- [TRY IT]:
Your output should be the records below, word for word and picture-free.

- [RECORDS TO PROCESS]:
▼

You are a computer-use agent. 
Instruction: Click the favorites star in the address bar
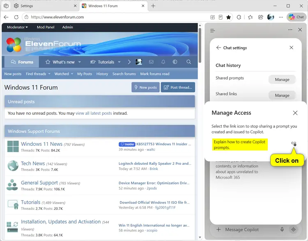(x=228, y=17)
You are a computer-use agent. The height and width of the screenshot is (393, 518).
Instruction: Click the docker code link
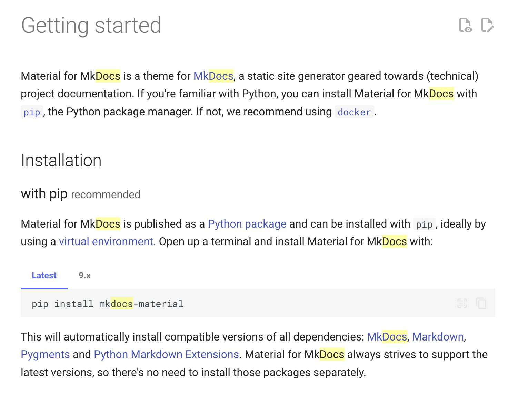click(354, 112)
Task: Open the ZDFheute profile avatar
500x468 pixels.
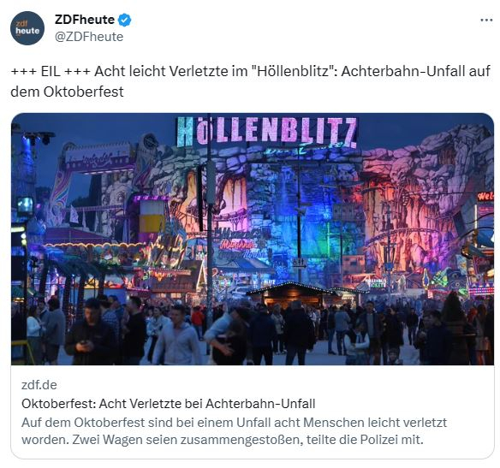Action: coord(27,28)
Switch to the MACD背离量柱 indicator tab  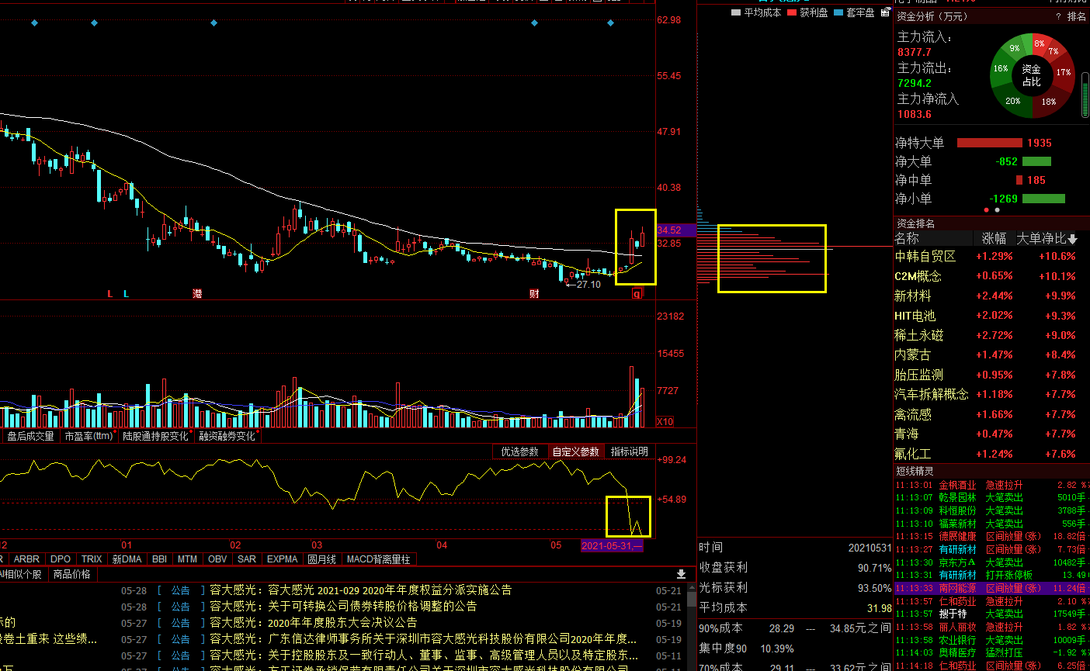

▲

- [YOUR SOLUTION]:
You are a computer-use agent. 
Instruction: Click the favorites star in the address bar
(x=228, y=17)
You are a computer-use agent. The height and width of the screenshot is (393, 518).
Instruction: Click the docker code link
click(354, 112)
Task: Open the ZDFheute profile avatar
500x468 pixels.
Action: coord(27,28)
Switch to the MACD背离量柱 indicator tab  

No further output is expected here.